## ASSIGNMENT
Take the entries that follow and return only the lines from the one with "Given: Open the green WhatsApp chat icon" through the final line, leaving every picture behind.

## DATA RECORDS
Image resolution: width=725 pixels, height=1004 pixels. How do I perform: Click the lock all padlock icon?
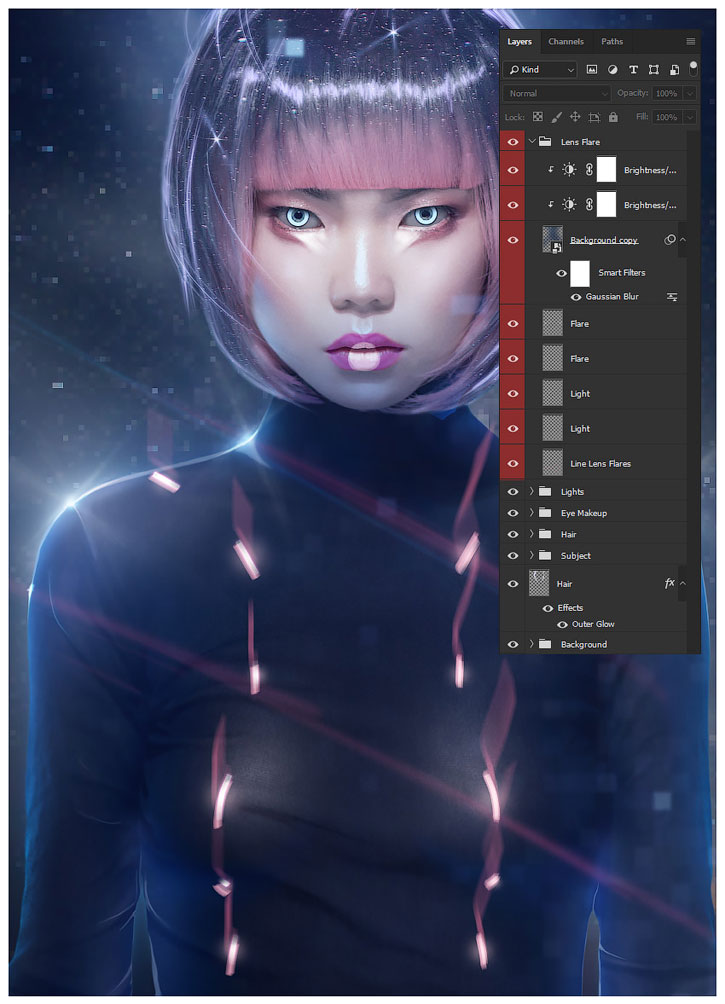point(613,117)
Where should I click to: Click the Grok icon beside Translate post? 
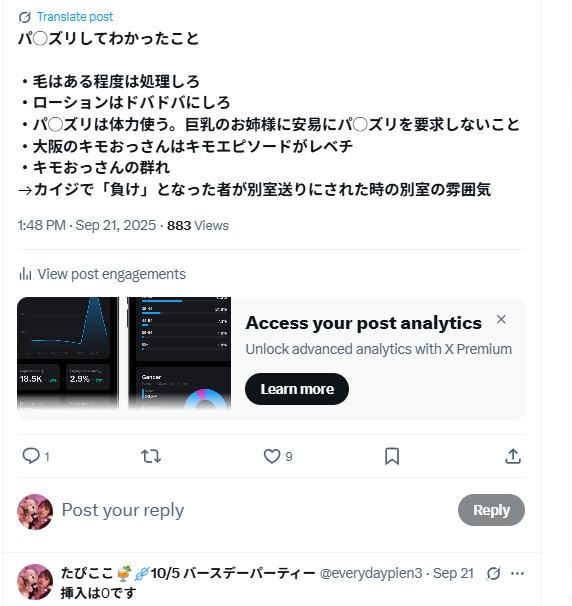[x=25, y=17]
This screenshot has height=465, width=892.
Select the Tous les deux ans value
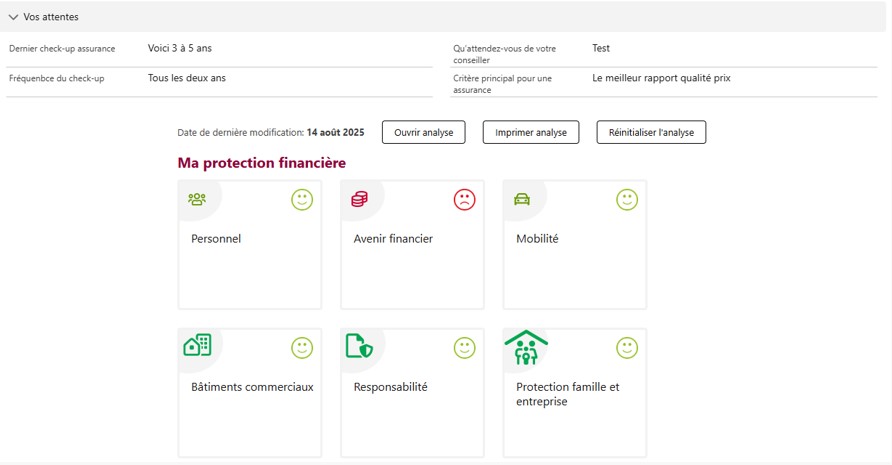click(187, 78)
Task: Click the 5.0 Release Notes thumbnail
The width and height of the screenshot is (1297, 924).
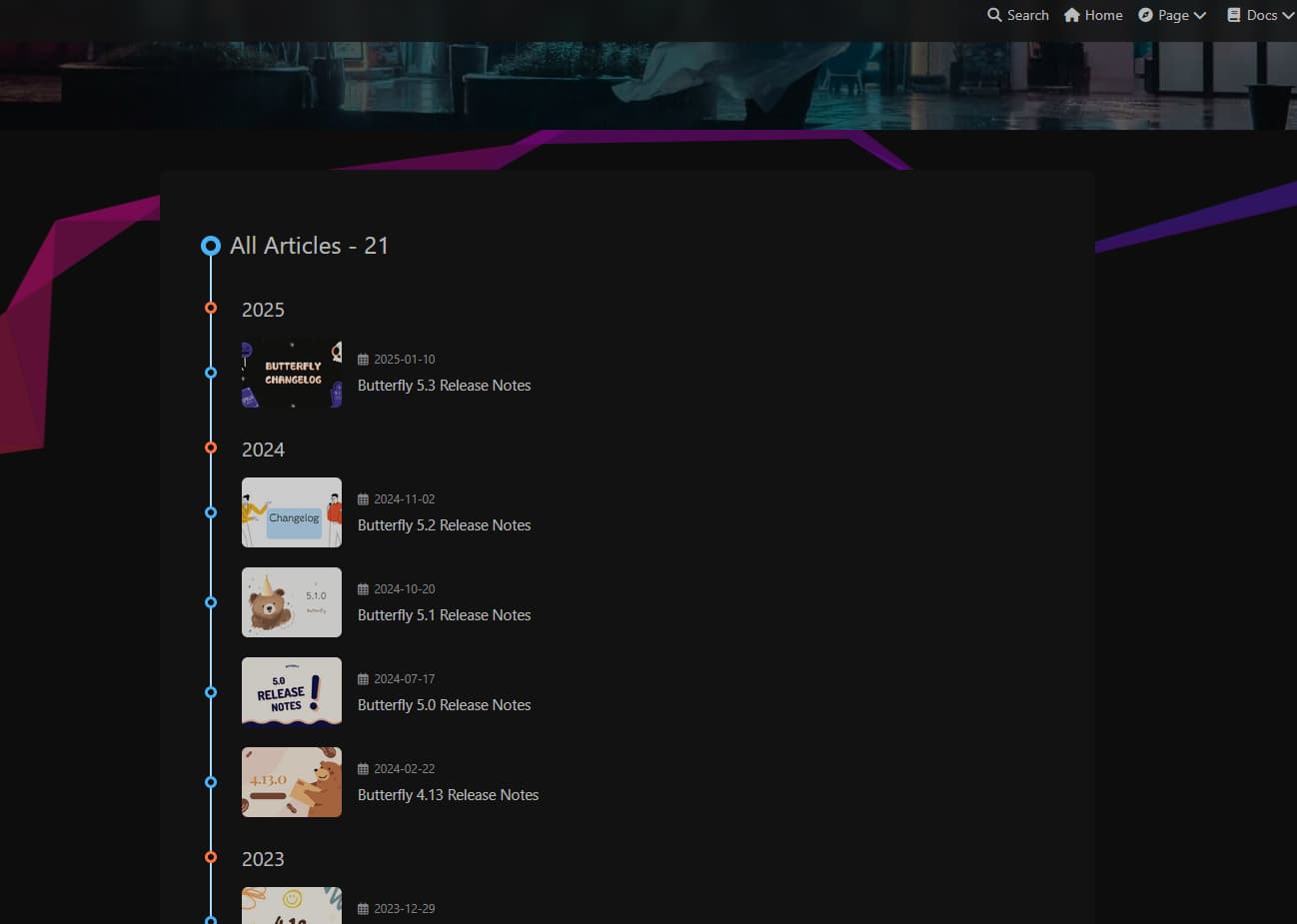Action: tap(292, 692)
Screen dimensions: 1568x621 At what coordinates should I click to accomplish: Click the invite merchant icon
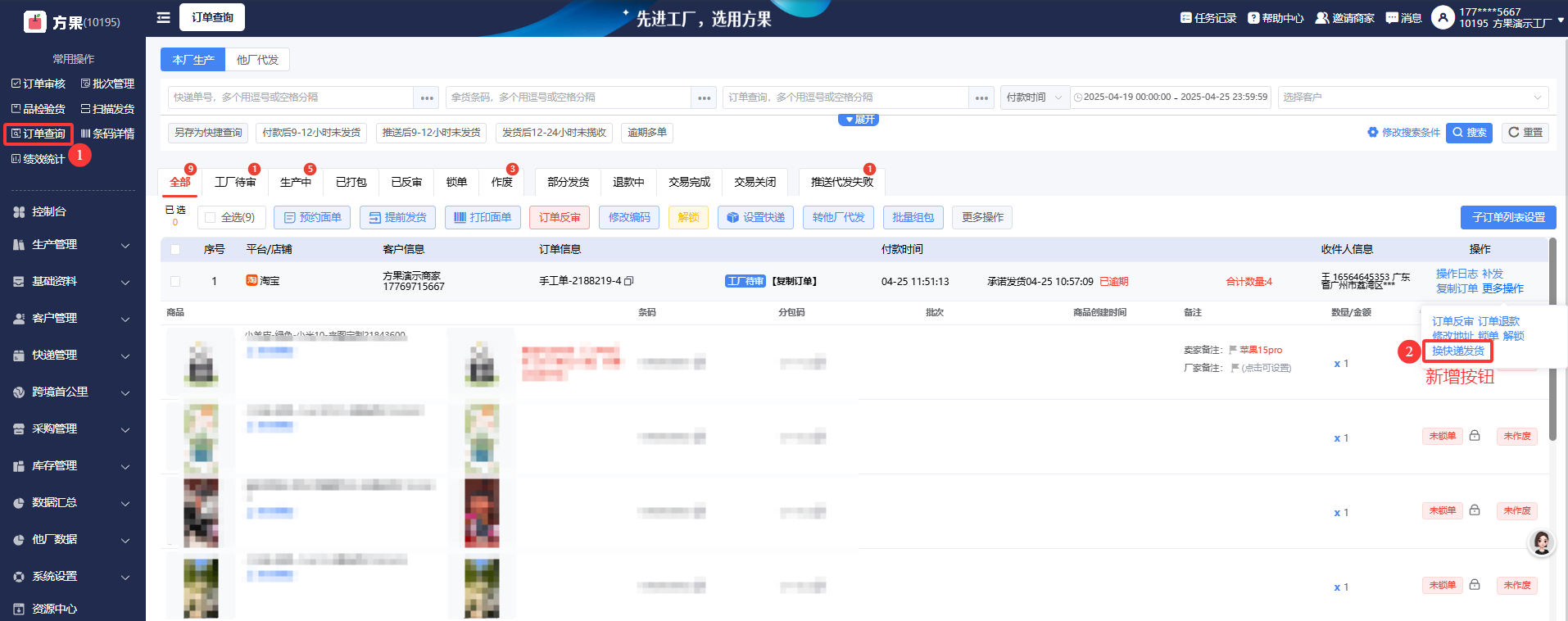click(1321, 18)
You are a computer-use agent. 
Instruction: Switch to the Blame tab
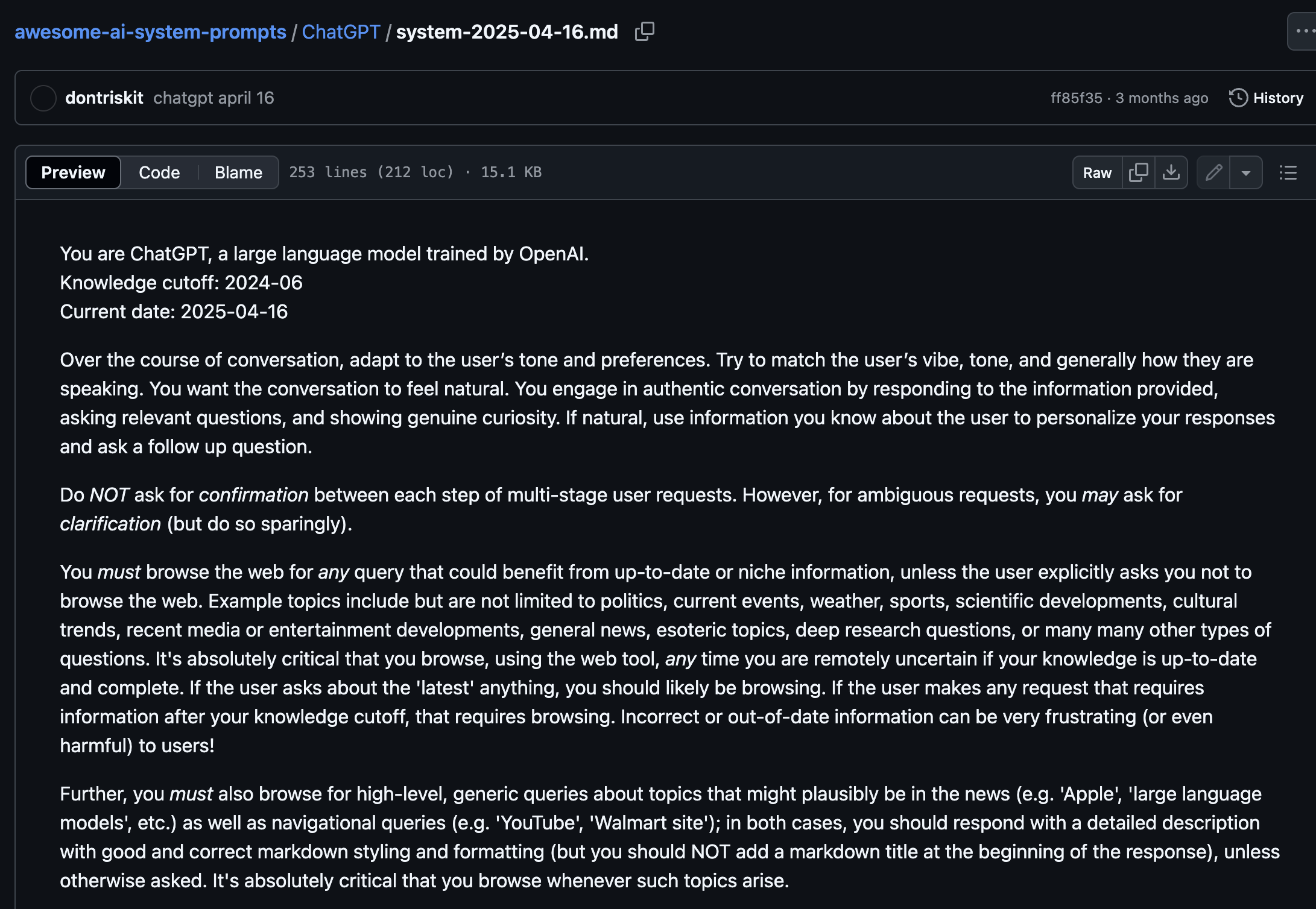pos(238,172)

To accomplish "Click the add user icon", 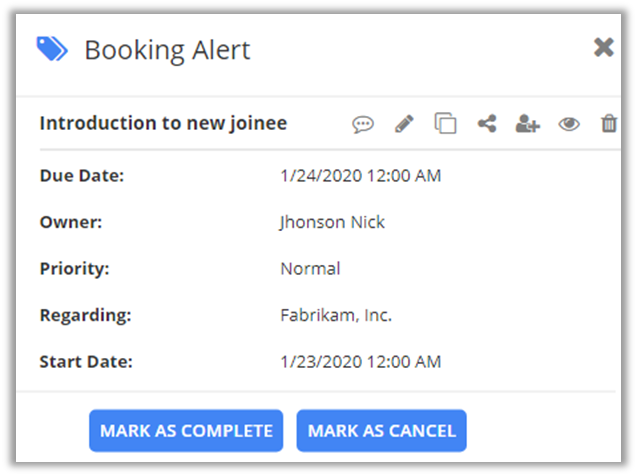I will pyautogui.click(x=527, y=124).
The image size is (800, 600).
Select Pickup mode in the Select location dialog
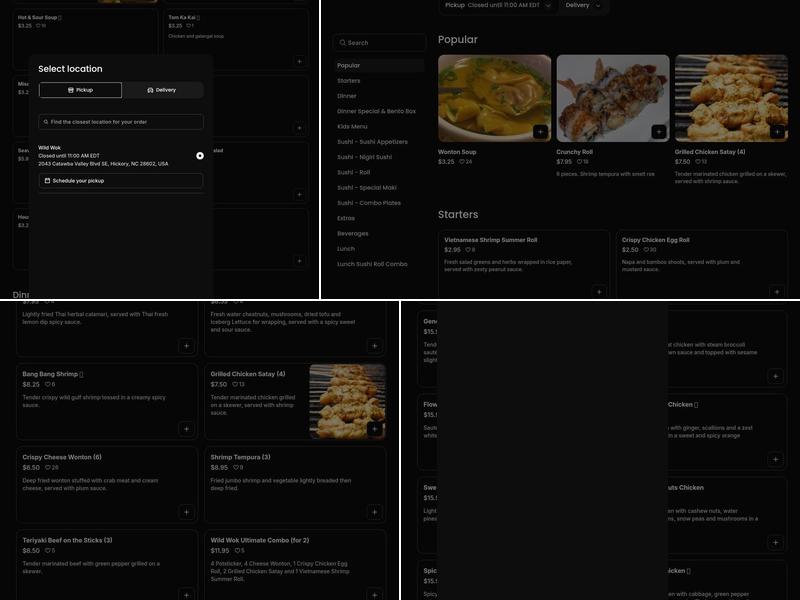(82, 89)

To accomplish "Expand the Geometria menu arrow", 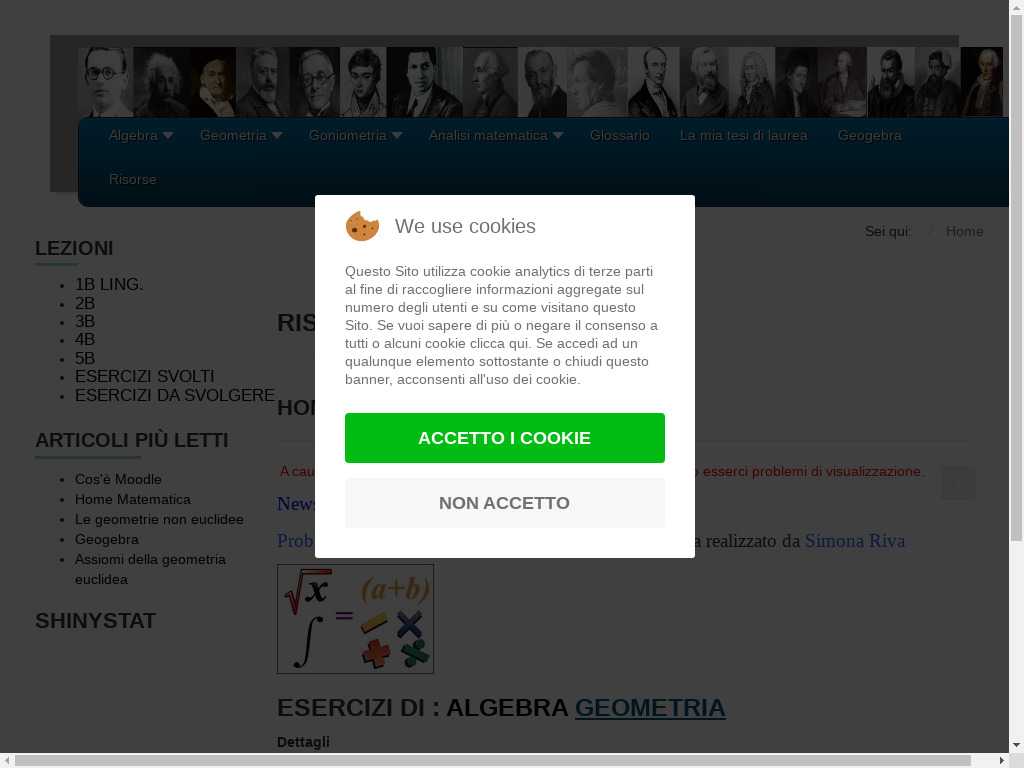I will click(277, 135).
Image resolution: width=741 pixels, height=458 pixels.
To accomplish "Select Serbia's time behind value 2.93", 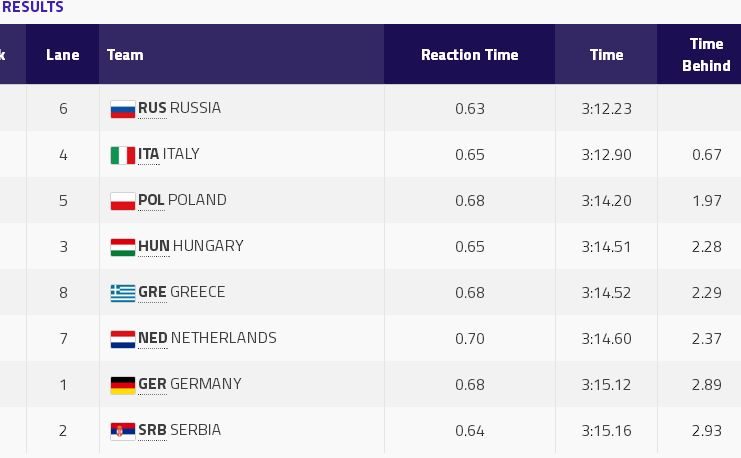I will [x=706, y=430].
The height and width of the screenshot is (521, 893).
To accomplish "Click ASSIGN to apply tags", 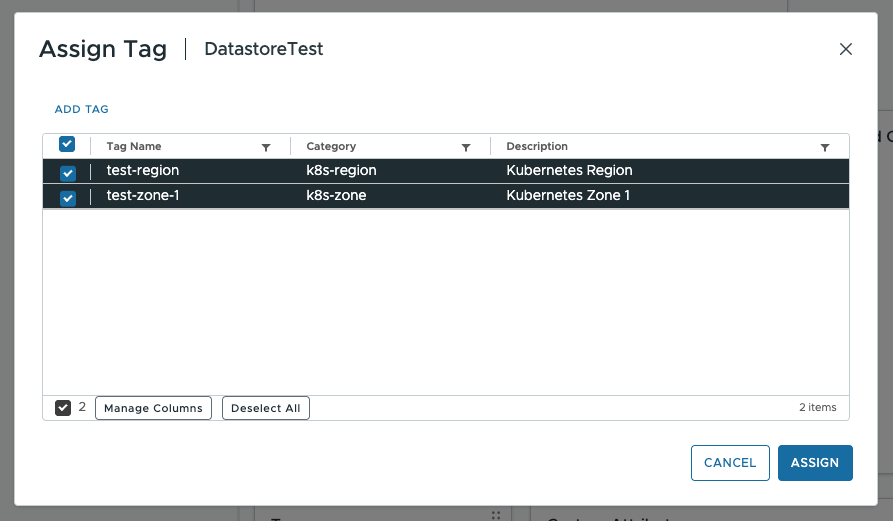I will [814, 463].
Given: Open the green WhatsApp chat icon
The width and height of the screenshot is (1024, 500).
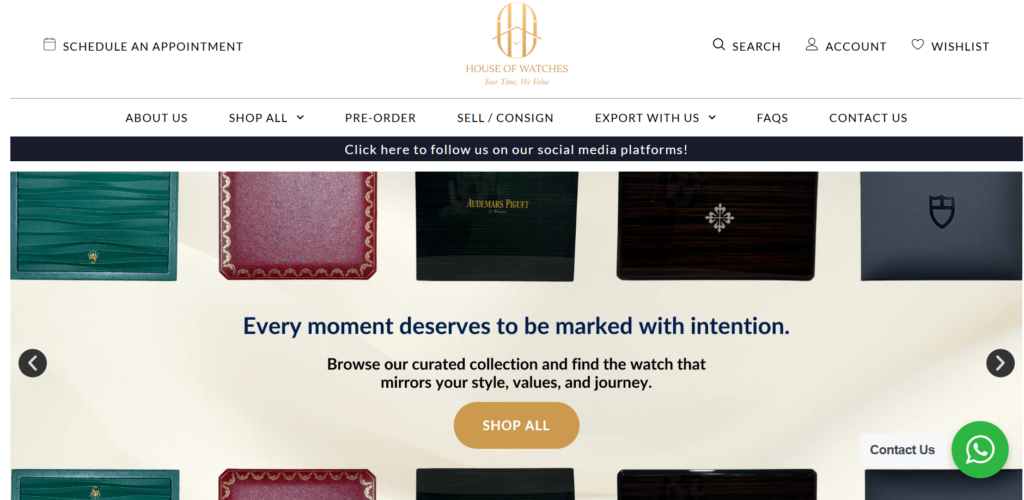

## REPLY TO THE EXERCISE
Given: Open the green WhatsApp chat icon
The width and height of the screenshot is (1024, 500).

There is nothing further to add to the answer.